Beneficiados poderão atuar em escritórios e causas particulares, desde que não representem interesses contrários à União e suas autarquias
A CCJ (Comissão de Constituição e Justiça) da Câmara dos Deputados aprovou o PL (projeto de lei) 5531 de 2016, para permitir a atuação da advocacia em causas privadas de procuradores de diferentes esferas.
As categorias de procuradores beneficiados pela mudança são da AGU (Advocacia Geral da União), federais, da Fazenda Nacional e do BC (Banco Central).
O projeto foi aprovado de forma conclusiva e seguirá para o Senado Federal, sem necessidade de passar pelo plenário da Câmara.

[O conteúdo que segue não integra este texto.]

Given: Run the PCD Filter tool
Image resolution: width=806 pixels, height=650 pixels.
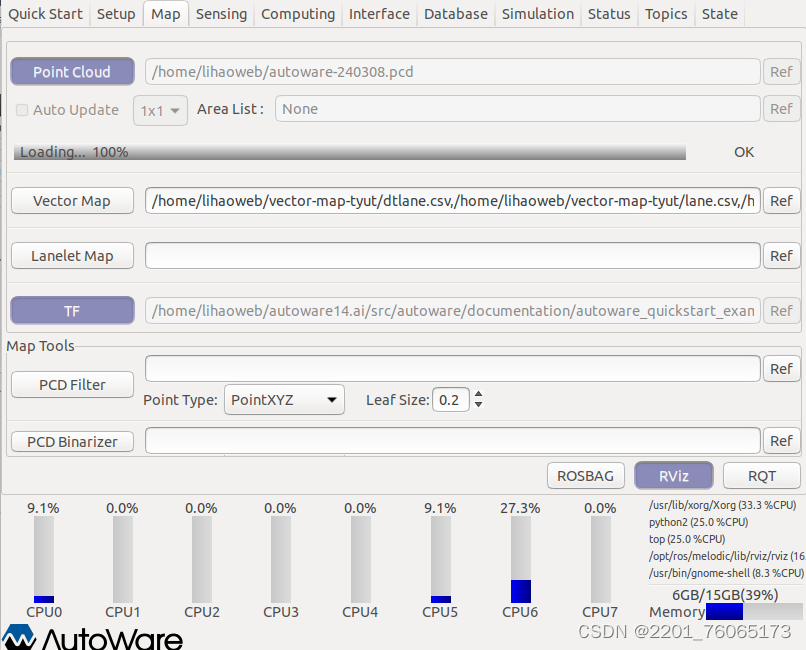Looking at the screenshot, I should pyautogui.click(x=72, y=384).
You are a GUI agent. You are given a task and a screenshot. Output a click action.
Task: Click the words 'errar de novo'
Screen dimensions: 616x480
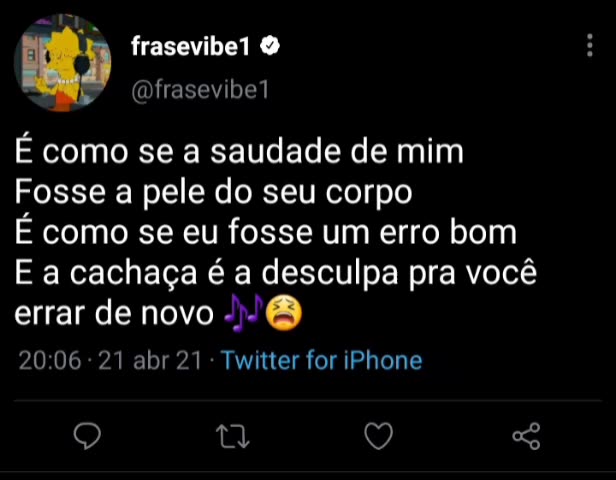point(114,314)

O colegiado havia dado o aval para a proposta em maio, mas aguardava o prazo para apresentação de recurso para que fosse votada em plenário, já que tramita em caráter conclusivo. Não houve pedido de recurso.
Os beneficiados poderão atuar em escritórios desde que fora de suas atribuições no funcionalismo público. Ou seja, não podem atuar contra a União e autarquias. Procuradores em cargo de comissão ou de confiança estão impedidos de advogar para o setor privado.
A AGU deverá manter uma lista atualizada dos interessados em exercer a advocacia privada em seu portal.